Dans une petite ville paisible de Kyushu, une jeune fille de 17 ans, Suzume, rencontre un homme, Sotâ, qui dit voyager afin de chercher une porte. Décidant de le suivre dans les montagnes, elle découvre une unique porte délabrée trônant au milieu des ruines, seul vestige ayant survécu au passage du temps. Cédant à une inexplicable impulsion, Suzume tourne la poignée, et d’autres portes s’ouvrent alors aux quatre coins du Japon, laissant entrer toutes les catastrophes qu’elles renferment. L’homme est formel : toute porte ouverte doit être fermée. Guidée par des portes nimbées de mystère, Suzume entame un périple en vue de toutes les refermer.

Des poncifs du genre chez Shinkai

Le film est un digne produit de son réalisateur, et l’on y retrouve des éléments constitutifs de son œuvre :

  • Un duo de jeunes gens, lié par un lien oscillant entre attachement, complicité, tristesse et parfois amour : Suzume est lycéenne, elle est orpheline, travailleuse et affublée d’un uniforme traditionnel. Elle nous rappelle assez vite Mitsuha (Your Name), le ruban rouge de son uniforme nous conforte dans le chara-design traditionnel du réalisateur. Sotâ est un étudiant, mystérieux et déterminé. Il a les traits d’un Hauru (Le Château Ambulant) énigmatique et sérieux.
  • Une bande originale portée par le groupe RADWIMPS, déjà présent sur Your Name et Les Enfants du temps, leur identité musicale nous transportant dans les doux univers amalgamés.
  • Des jeux de lumière et de couleurs intenses. Les éclats de lumières dans la pluie, les étoiles filantes, les tourbillons rougeoyant…. L’intensité des couleurs nous prennent à la rétine dès l’introduction.

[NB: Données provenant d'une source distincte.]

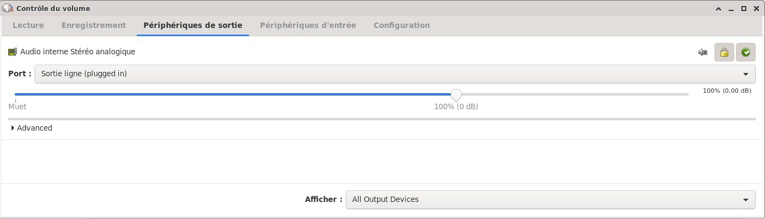Switch to the Lecture tab
765x219 pixels.
[x=28, y=25]
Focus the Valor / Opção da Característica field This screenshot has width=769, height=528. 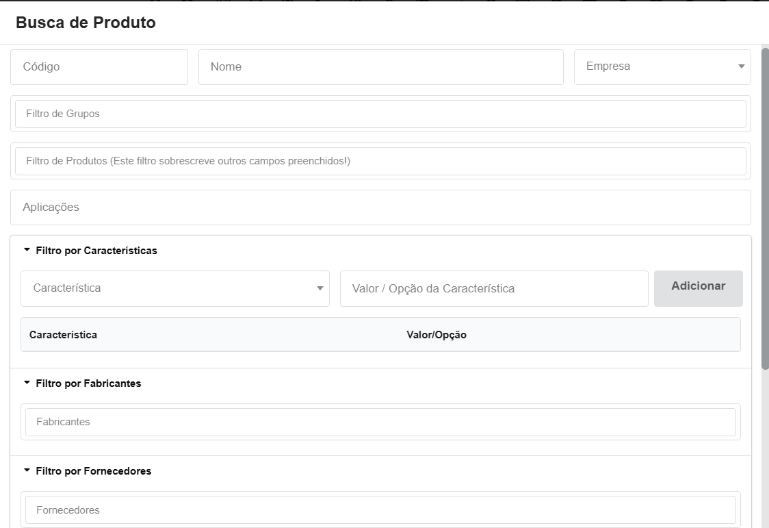pyautogui.click(x=493, y=288)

Et enfin, ce que l’on va aborder plus avant :

  • Un enjeu global au delà des personnages.
  • Et des larmes tirées tout le long de l’aventure.

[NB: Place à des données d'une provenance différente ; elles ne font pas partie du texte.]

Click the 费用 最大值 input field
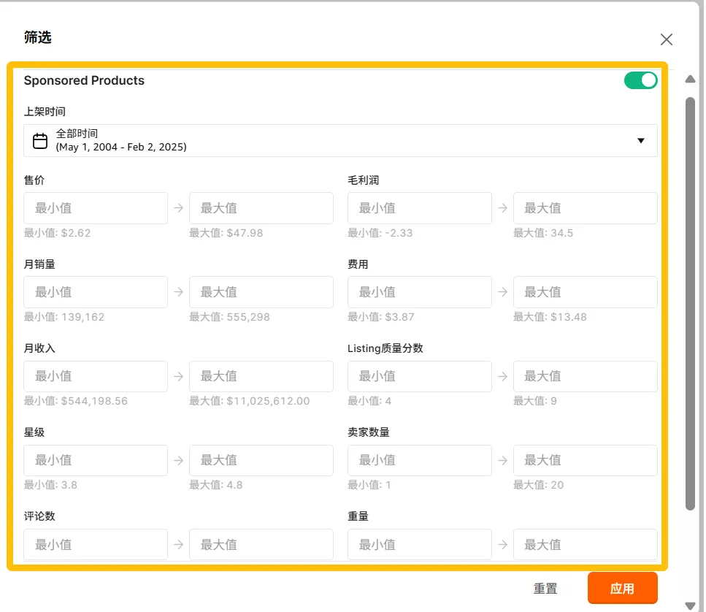706x612 pixels. (x=585, y=291)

Le film tourne autour d’un grand thème, souvent présent chez le réalisateur : La réparation. Qui va de paire avec la notion de construction.

La notion de construction dans Suzume No Tojimari

La construction tout d’abord, s’articule avec la quête d’identité de Suzume pendant son voyage épique.

Un scénario que l’on trouve dans beaucoup d’univers de l’animé japonais : un.e héro.ïne en fuite/en poursuite/en errance se retrouve à aider ponctuellement un ensemble de personnages secondaires complexes, avec des nuances et des enjeux. Révélant ses traits de personnalité et tissant un décor émotionnel dense.

  • Suzume n’est pas une princesse de conte mais bien une aventurière dans une quête fantasy. Elle rencontre des personnages secondaires qui la renforce dans ses caractéristiques et offre au spectateur une dimension plus personnelle à l’histoire, car elle a plusieurs entrées.
  • Sôta est un prince charmant légèrement bancal, car il n’a que trois pied. Et qu’il est une chaise sans émotions visibles durant la majorité du film. Étudiant solitaire et taciturne, c’est dans son absence d’apparence que se dévoile sa personnalité et ses angoisses.

Les deux personnages sont finalement plus liés l’un à l’autre par leur volonté, et pas tant par leur amour. Je peine à comprendre la passion et le « quoiqu’il en coûte » tissés autour de leur relation, j’y vois plutôt la rencontre et la résonance de leur personnalité et de leur conviction respective. Ce qui en fait un couple plutôt moderne, qui construisent ensemble et regardent dans la même direction. On a même appris récemment via une interview de Shinkai que cette relation amoureuse n’était pas de la volonté du réalisateur, qui en réponse a décidé de transformer ce prince charmant forcé en chaise…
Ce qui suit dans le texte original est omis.